The 182nd Heavy Bomber Air Division had been garrisoned in the Russian Far East before 2008. It was made up of two Tu-95Ms regiments and two Tu-22M3 ones. In the course of then-Defense Minister Anatoly Serdyukov’s military reform, the division was split into two air bases that later were merged into the single 6953rd Air Base. Afterward, it took over the Tu-22M3s released by the Pacific Fleet’s air arm.

In the Soviet times, the primary mission of the Far Eastern heavy bomber units was to strike U.S. military bases in Japan, on Guam - the then main U.S. strategic bomber base in the Pacific - and the US Navy’s key facilities in Hawaii, expert Dmitry Boltenkov said. In times of peace, Soviet bombers routinely patrolled those areas, keeping an eye on the probable adversary’s activities. The patrols were discontinued in the 1990s and early 2000s, though. Judging by foreign media reports on Russian bombers spotted in the Pacific, however, the regular patrolling of the Japan-Guam-Hawaii triangle has resumed.
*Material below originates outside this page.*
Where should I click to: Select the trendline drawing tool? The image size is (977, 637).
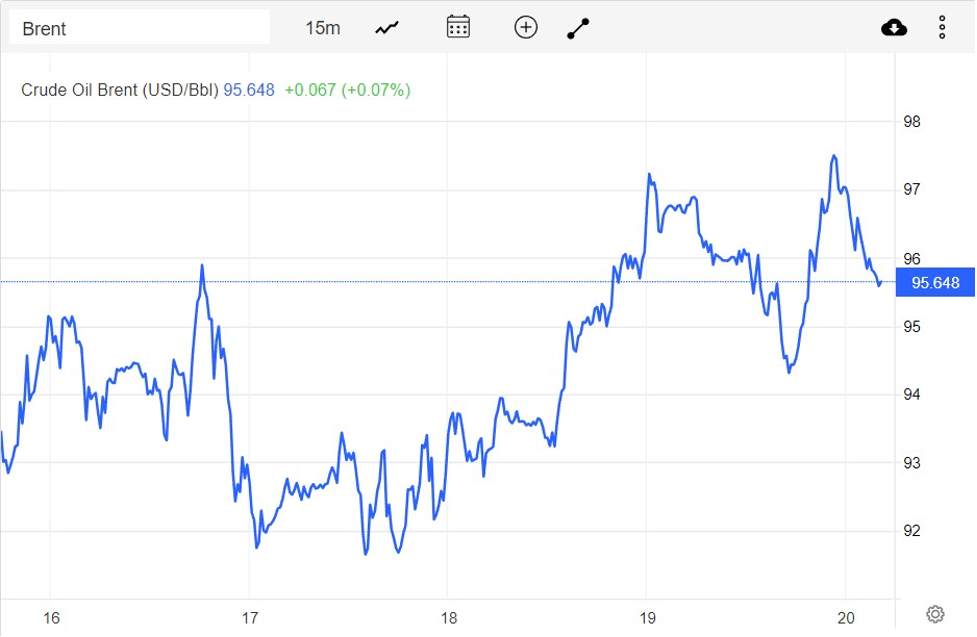click(x=577, y=26)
Since 2014, Tu-95MS aircraft have showed up near Japan repeatedly, and U.S. and Japanese fighters have been scrambled several times to intercept them. In November 2015, several Tu-95MS flew around Guam several times without intruding into US airspace (officially, the island is not a state, but it has belonged to the US as an unincorporated and organized territory since 1898).

According to expert Anton Tsvetov, as Russia strives for emphasizing the eastern aspect of its foreign policies, it is bound to need the relevant defense for its Far Eastern border. Russia’s military buildup in the Pacific demonstrates its earnest aspiration in the Far East. Russia’s economic presence in Asia is far from what it may really be, and, probably, Moscow deems it necessary to increase its military footprint in the region for this reason. There is a good reason for it - the development of a regional security system has always been a key element of Russia’s participation in Asian multilateral organizations, according to the Izvestia daily.